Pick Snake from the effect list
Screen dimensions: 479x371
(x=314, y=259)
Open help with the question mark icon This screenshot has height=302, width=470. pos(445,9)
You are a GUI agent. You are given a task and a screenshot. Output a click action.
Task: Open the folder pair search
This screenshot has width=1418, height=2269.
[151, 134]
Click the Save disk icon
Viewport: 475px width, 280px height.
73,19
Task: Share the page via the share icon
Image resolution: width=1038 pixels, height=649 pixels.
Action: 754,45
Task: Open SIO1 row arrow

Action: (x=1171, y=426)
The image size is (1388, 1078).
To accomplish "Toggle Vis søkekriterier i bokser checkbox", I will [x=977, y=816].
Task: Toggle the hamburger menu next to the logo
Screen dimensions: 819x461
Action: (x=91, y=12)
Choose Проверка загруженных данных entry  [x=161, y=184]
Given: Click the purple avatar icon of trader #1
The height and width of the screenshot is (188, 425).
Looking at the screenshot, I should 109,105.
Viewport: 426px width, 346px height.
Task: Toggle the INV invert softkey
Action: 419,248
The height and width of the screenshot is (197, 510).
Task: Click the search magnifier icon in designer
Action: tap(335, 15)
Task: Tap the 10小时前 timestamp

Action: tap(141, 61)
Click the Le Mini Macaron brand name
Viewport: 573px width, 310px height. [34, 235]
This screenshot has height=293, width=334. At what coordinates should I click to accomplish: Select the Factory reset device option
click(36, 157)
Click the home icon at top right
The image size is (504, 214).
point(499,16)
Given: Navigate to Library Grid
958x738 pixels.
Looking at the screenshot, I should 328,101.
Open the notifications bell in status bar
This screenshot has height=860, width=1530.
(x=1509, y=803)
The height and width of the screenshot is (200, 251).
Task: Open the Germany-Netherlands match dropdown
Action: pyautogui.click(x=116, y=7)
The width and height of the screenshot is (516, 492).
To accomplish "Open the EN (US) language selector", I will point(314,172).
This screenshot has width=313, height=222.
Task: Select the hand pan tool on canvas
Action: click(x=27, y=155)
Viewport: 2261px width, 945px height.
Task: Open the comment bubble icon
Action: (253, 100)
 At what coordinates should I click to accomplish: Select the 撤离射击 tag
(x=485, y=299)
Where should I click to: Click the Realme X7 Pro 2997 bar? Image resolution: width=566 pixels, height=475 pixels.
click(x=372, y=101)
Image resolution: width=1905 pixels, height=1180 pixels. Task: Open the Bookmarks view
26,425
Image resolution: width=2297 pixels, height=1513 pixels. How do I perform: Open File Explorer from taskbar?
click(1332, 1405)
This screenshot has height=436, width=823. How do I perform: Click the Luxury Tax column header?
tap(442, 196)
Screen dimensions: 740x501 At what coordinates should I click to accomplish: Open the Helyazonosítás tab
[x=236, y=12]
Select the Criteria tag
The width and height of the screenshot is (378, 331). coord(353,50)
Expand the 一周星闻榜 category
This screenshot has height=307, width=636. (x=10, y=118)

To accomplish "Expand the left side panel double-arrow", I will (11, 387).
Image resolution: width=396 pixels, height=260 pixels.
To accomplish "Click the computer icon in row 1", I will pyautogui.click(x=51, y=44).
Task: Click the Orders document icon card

### JOB
Scale the records from the very first line through the line containing "Choose Проверка загруженных", both included. Reproduce every one of these lines, requests included, and multiply each coordinate in the answers by 1.15, rounding to whole numbers with halves rounded up, while leaving all other numbers unchanged.

### CORRECT RESPONSE
Pick Snake from the effect list
Screen dimensions: 479x371
(x=361, y=298)
Open help with the question mark icon This screenshot has height=302, width=470. pos(512,10)
You are a GUI agent. You are given a task and a screenshot. Output a click action.
Task: Open the folder pair search
This screenshot has width=1418, height=2269.
[174, 154]
Click the Save disk icon
Viewport: 475px width, 280px height.
84,22
Task: Share the page via the share icon
Image resolution: width=1038 pixels, height=649 pixels.
Action: 867,52
Task: Open SIO1 row arrow

Action: (x=1347, y=490)
The image size is (1388, 1078).
To accomplish "Toggle Vis søkekriterier i bokser checkbox", I will [x=1124, y=938].
Task: Toggle the hamburger menu next to the logo
Screen dimensions: 819x461
Action: (x=105, y=14)
Choose Проверка загруженных данных entry  [x=185, y=212]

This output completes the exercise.